There’s an error: neither type in same-type refers to a generic parameter or associated type. Generally speaking, == requirements in struct extensions don’t work. However, they do work on protocols. So a wrapper protocol is needed:

protocol Tuple : _AnyTuple {
  typealias Head
  typealias Tail : _AnyTuple
  typealias Arity : NonZero
  var head : Head { get }
  var tail : Tail { get }
}

extension NonEmptyTuple : Tuple {}

Alright. Time to work with it.

extension Tuple where
  Head : IntegerArithmeticType,
  Tail : Tuple,
  Tail.Head : IntegerArithmeticType,
  Arity == Two {
  func matSum(with: Self) -> NonEmptyTuple<Head, NonEmptyTuple<Tail.Head, EmptyTuple>> {
    let a = head + with.head
    let b = tail.head + with.tail.head
    return (a | b)
  }
}

(1 | 4).matSum(3 | 2) // (4, 6)

The basic advantage of this heterogenous list in Swift is its extensibility: you can treat tuples of length 2 as a type, or tuples where the third element is comparable as a type, and so on.

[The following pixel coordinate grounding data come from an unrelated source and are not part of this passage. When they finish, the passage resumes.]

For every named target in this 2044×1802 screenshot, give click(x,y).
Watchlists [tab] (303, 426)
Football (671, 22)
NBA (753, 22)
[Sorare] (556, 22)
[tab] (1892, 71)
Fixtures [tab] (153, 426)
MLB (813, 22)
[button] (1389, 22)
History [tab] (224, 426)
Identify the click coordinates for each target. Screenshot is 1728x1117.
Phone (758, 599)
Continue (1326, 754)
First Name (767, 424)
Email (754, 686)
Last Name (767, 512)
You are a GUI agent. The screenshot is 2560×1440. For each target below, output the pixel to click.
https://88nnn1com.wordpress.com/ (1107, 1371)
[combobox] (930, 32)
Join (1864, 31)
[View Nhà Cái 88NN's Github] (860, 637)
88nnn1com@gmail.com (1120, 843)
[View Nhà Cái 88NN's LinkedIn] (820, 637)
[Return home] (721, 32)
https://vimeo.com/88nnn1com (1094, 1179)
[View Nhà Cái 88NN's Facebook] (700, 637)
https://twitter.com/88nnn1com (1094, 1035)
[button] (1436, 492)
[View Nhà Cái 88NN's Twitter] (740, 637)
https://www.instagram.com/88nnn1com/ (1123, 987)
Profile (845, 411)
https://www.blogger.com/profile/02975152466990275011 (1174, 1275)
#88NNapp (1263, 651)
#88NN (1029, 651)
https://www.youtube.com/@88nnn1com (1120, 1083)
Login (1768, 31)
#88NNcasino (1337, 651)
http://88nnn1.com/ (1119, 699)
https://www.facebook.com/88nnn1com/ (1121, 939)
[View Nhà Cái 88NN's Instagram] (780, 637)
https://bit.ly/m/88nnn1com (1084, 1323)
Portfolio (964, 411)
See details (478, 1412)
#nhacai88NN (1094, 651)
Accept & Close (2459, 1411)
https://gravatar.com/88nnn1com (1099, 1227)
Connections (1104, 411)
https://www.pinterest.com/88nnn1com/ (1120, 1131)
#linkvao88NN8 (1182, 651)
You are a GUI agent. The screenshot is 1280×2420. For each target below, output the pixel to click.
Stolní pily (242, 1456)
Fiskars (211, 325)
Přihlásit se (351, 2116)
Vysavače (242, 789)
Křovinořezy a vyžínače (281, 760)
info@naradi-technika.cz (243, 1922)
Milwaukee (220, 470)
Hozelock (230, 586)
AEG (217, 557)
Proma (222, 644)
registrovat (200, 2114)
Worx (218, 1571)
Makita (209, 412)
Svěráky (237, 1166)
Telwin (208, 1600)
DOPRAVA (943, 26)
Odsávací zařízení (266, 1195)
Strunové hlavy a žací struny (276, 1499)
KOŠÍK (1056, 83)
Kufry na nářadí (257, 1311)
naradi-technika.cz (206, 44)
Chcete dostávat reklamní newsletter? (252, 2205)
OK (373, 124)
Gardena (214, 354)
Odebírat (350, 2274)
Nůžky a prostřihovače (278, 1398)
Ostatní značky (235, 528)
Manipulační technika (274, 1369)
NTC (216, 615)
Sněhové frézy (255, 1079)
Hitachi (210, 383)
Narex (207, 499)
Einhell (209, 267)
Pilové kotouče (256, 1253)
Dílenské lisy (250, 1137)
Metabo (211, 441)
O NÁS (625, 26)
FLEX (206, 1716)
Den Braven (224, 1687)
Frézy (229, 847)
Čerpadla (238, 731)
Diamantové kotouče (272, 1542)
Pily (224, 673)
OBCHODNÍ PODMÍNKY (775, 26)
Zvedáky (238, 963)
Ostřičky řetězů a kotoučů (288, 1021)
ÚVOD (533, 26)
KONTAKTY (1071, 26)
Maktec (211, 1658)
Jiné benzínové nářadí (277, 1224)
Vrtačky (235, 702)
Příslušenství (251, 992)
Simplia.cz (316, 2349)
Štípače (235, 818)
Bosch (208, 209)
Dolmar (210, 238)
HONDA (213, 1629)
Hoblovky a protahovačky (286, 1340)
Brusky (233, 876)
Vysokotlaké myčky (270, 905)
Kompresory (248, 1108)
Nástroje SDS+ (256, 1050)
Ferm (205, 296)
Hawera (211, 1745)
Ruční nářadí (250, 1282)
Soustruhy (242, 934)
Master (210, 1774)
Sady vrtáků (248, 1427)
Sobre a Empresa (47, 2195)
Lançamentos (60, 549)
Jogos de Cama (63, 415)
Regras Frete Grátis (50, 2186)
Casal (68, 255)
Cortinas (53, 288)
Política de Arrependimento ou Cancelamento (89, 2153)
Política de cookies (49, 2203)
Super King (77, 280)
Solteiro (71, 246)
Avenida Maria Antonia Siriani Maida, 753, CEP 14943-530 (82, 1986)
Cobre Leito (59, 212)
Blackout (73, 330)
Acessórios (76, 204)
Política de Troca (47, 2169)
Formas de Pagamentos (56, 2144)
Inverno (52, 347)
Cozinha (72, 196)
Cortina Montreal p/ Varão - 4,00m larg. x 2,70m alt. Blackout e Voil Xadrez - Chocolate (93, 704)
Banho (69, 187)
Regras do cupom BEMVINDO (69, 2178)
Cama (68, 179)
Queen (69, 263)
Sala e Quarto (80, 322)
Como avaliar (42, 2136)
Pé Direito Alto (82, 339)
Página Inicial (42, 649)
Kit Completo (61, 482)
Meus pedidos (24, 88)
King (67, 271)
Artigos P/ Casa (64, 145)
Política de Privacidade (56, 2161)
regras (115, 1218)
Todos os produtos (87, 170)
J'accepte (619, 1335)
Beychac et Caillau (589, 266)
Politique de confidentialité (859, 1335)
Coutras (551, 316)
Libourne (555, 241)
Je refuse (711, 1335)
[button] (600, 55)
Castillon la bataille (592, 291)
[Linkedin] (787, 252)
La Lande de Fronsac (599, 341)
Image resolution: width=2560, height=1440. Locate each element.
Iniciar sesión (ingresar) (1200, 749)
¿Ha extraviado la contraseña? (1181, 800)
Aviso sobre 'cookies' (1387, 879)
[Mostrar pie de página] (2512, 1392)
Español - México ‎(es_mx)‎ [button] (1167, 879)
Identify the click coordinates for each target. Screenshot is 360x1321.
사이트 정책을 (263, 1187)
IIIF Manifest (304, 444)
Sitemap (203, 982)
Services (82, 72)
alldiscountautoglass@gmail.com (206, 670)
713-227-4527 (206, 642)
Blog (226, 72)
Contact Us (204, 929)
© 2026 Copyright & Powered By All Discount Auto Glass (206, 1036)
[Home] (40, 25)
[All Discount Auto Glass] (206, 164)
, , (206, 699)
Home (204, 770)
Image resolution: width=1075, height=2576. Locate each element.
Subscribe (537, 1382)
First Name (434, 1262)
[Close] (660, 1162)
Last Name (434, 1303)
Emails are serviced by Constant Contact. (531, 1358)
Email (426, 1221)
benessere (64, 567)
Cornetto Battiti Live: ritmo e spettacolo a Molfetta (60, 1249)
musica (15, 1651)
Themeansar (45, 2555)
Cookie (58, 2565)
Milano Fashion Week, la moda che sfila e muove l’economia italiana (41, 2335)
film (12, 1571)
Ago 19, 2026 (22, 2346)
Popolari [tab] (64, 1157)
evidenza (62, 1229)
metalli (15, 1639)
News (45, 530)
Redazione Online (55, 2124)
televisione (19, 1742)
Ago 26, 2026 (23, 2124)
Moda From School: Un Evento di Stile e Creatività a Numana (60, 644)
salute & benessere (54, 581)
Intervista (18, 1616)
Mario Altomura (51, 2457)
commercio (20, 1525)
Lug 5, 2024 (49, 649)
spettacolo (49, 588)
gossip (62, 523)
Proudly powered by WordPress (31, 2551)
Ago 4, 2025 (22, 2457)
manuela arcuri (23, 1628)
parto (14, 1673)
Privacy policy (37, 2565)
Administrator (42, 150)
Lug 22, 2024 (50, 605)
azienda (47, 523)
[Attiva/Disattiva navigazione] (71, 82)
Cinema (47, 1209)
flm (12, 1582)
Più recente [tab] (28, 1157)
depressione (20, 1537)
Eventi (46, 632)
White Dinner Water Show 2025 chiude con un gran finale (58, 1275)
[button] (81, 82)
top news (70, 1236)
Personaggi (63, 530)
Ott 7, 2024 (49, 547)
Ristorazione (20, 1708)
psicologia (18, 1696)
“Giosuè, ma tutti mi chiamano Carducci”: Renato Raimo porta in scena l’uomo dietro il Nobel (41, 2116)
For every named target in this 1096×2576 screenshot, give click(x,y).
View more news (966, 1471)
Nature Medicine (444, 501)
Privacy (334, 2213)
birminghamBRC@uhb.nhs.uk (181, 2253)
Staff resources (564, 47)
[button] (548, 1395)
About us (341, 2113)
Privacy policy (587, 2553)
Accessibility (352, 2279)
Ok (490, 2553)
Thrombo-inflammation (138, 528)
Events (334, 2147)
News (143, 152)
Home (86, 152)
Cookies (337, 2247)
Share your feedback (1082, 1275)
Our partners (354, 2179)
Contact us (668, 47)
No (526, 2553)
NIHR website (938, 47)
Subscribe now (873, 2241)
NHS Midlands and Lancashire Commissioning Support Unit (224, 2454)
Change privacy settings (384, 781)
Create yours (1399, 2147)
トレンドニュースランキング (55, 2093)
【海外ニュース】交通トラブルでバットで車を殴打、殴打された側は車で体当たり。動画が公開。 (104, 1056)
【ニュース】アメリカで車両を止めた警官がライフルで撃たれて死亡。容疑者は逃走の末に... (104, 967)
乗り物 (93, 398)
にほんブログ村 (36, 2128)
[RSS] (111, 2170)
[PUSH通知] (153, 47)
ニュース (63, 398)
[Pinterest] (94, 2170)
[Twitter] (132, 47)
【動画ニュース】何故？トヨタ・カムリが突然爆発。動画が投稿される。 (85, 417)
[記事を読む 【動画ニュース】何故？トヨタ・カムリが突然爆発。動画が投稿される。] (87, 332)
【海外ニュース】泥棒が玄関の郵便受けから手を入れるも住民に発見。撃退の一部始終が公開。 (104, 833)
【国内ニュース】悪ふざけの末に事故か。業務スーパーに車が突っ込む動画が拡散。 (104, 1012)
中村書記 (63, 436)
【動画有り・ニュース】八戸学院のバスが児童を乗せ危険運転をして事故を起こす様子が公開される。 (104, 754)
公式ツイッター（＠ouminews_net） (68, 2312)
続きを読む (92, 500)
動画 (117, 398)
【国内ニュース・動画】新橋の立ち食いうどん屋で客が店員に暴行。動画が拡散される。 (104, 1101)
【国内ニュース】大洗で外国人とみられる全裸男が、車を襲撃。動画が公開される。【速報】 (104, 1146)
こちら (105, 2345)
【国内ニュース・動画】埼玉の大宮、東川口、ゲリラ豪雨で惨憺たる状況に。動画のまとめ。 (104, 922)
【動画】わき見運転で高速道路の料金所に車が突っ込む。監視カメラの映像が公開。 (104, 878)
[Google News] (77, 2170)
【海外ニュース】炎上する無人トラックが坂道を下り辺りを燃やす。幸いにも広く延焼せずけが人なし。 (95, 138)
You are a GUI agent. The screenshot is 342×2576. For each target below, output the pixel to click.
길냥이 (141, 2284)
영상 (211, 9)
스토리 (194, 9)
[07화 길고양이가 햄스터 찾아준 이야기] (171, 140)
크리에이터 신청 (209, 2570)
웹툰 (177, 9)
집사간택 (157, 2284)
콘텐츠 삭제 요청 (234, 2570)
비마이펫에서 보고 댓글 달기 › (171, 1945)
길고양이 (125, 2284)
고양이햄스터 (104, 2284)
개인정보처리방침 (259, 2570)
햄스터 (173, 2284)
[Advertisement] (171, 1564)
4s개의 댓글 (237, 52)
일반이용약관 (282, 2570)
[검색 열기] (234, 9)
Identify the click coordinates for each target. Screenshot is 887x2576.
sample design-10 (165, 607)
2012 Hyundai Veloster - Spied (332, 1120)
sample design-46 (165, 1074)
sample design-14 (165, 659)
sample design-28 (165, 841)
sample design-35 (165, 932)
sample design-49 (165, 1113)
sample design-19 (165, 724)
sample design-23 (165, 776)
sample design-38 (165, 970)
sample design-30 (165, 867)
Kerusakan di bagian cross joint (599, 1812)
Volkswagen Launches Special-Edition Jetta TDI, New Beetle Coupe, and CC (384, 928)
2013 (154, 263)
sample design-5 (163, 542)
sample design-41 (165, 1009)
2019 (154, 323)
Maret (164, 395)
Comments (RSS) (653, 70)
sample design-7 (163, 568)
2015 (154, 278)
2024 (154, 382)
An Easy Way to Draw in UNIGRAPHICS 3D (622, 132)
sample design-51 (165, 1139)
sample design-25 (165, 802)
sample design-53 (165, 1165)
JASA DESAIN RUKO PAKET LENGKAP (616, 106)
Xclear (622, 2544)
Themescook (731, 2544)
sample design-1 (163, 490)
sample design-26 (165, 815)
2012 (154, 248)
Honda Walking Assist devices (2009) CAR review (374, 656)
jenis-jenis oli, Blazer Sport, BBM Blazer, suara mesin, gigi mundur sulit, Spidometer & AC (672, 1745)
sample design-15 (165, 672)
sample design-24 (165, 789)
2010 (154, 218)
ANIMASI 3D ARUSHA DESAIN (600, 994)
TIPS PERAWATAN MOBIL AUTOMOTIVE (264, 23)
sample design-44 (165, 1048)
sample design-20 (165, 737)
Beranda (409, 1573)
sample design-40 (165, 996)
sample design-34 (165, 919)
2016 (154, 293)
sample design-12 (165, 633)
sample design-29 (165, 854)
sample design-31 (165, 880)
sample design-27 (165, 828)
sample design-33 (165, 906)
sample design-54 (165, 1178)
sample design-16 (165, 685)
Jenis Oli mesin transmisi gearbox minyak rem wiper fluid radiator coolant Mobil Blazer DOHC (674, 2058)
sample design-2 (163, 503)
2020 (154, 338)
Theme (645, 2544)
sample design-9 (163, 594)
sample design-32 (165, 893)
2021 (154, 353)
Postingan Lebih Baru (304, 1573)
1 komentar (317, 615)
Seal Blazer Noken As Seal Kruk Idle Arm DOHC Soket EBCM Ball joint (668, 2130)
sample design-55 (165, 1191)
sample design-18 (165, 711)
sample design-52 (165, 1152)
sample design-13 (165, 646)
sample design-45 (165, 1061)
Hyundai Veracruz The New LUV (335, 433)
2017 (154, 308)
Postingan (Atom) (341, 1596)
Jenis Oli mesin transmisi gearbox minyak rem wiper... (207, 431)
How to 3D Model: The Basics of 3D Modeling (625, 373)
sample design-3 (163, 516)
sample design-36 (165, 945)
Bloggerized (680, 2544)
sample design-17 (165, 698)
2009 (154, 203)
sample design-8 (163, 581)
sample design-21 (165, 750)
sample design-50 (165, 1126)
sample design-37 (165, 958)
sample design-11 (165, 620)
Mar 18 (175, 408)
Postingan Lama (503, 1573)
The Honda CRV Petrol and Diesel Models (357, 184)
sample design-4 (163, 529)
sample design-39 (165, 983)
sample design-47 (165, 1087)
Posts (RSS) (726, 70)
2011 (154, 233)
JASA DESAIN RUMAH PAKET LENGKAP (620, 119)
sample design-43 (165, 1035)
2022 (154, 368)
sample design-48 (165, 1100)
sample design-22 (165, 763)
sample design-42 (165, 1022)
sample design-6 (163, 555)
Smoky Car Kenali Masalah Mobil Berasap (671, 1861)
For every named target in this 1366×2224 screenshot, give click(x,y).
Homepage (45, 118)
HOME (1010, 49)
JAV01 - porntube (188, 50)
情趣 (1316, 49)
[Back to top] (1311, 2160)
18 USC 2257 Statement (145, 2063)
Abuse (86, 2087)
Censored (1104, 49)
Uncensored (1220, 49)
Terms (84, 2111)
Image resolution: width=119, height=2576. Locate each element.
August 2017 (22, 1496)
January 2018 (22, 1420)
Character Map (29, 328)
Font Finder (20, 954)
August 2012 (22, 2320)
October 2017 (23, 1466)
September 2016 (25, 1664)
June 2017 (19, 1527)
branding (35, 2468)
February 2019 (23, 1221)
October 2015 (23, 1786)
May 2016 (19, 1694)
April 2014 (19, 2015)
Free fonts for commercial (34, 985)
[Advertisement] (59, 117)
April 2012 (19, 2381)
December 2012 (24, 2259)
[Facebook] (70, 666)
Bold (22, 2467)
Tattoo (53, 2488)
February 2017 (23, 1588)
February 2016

extension Tuple where Tail : Tuple, Tail.Head : Comparable {
  func isSecondLessThan
    <T : Tuple where T.Tail : Tuple, T.Tail.Head == Tail.Head>
    (with: T) -> Bool {
    return tail.head < with.tail.head
  }
}

let a = (1 | 3.0 | "a" | 43)
let b = ("c" | 4.0 | 1)

a.isSecondLessThan(b)

Most of this stuff is madness. The custom infix unicode operator should have tipped you off to that: but it’s not to say that nothing here is useful. Compile-time warnings are great. I think the fixed-length array works. But this tuple stuff is too hacky: it only becomes useful if there are some low-level changes to the language.

What’s really useful, though, is thinking about types with dependency in mind. Getting familiar with what is and isn’t possible to write between the where and the { in an extension gives you a good idea of how powerful protocols and their specialisations are.

For some extra reading, check out DependentHaskell, Heterogenous Collections in Haskell, and Strongly Typed Heterogenous Collections. I’m muddling my way through seeing what’s possible with length-indexed lists, heterogenous lists, and numeral types over here, if you’re interested.